In a certain way, this problem takes its rise beginning in Alma 30. There Alma is confronted with a kind of repetition of his experience with Nehor, except that Korihor moves in a rather different direction than Nehor ever did by explicitly denying the Christ and even the existence of God. Because of the epistemological issues in the Korihor story, we find the demand for a sign to establish belief. Alma’s reaction to that request is complex to say the least, but it might be enough just to say that he complies in a certain way. That results in a certain kind of faith spreading in Zarahemla, but not the sort that makes Alma terribly excited. Immediately after that event, Alma ends up preaching among the Zoramites, and he makes sign-seeking a central theme in his preaching, by that point explicitly denying that signs can lead to faith. All this is ironic, however, given that Mormon’s editorial style—as Grant Hardy shows very nicely in Understanding the Book of Mormon—is focused on drawing out fulfillments of prophecy as so many instances that help to prove that the prophets are figures to be reckoned with. As he progresses in his narrative toward Third Nephi, Mormon increasingly makes signs in the shape of fulfilled prophecies central to what he’s doing.

This comes to a kind of head in the Book of Helaman, and particularly in the sermon of Samuel. Samuel states in a passage we’ll have to deal with later that “signs”—and in particular, fulfilled prophecy—would be given with “the intent that there should be no cause for unbelief among the children of men” (Helaman 14:28). Mormon will draw on that idea as he frames the narrative of Christ’s appearance in Third Nephi. But, as Grant Hardy has also shown very nicely, Mormon is eventually forced to abandon this methodology by the Lord Himself. Mormon has to leave off such proof-by-signs in order to try the faith of the readers of the Book of Mormon. Obviously, I’m signposting rather than providing the details here, but that’s because there’s a great deal at work here. The short version is just that there’s a good deal of complexity in the Book of Mormon about this proof-by-fulfilled-prophecy business.

What all of that implies for Helaman 9 is what needs to be thought about. Why would Nephi double his prophetic sign? Although his first sign was enough to lead to the conversion of the five runners, it was anything but enough to lead to the conversion of the judges. And we’ll be forced to see how ineffective even the second sign is to convert the people generally: they’ll be convinced in a way, but not convicted (they’ll leave him alone as they part ways, arguing about his prophetic status). Where does all this leave us with the sign-ificant status of fulfilled prophecy?
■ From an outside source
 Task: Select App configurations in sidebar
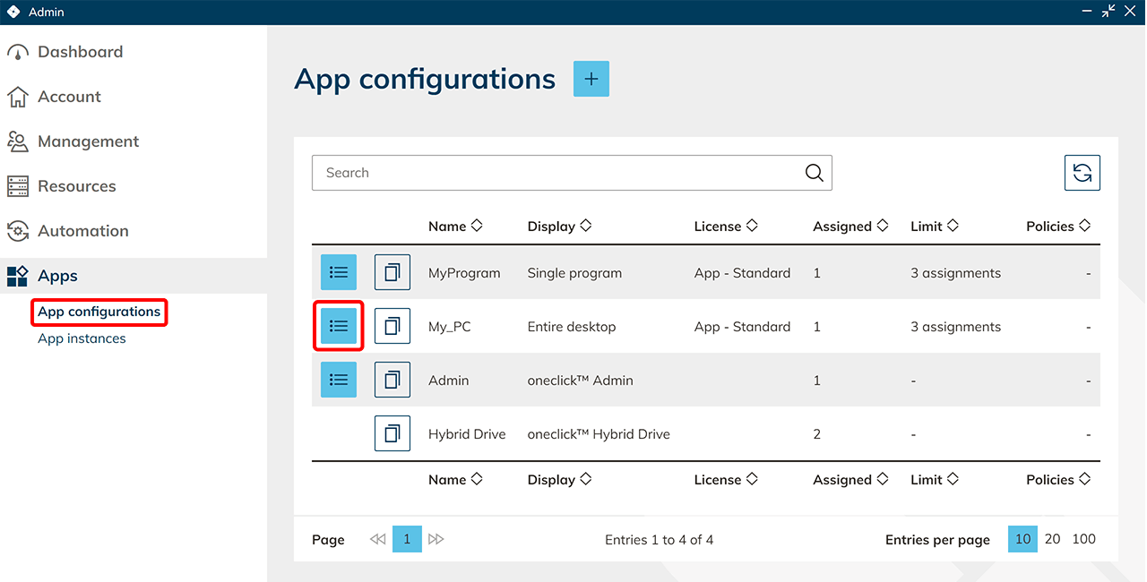[x=99, y=312]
9. The Testimony of the Murderder

If there’s much to be thought about theologically in Nephi’s gesture of doubling prophetic sign with prophetic sign, there’s another curious detail of this fulfillment that deserves attention as well. Not only does Nephi use a second sign to confirm his prophethood, after a fashion (well, strictly speaking, he gives the second sign to see if they could still “seek to destroy” him, as verse 24 puts it)—not only that, but the way his prophethood is confirmed is through the testimony of a murderer! There’s something a bit off-putting, a bit unsettling, about this fact.

Here’s the passage, referring to the words of the actual murderer one he’s been detected: “And then shall he say unto you that I, Nephi, knew nothing concerning the matter, save it were given unto me by the power of God. And then shall ye know that I am an honest man, and that I am sent unto you from God” (verse 36). This is most peculiar. At the very moment that they establish both the murderousness of the murderer and the fact that he has been a deceiver and liar, they will take his testimony concerning Nephi to establish Nephi’s honesty and innocence, as well as his prophetic nature as one “sent … from God.” How should we think about the testimony of the liar to establish the honesty of the prophet?

I don’t think I want to belabor this particular point. It’s a point of theological difficulty, but one that I’m not even quite sure how I want to begin with it.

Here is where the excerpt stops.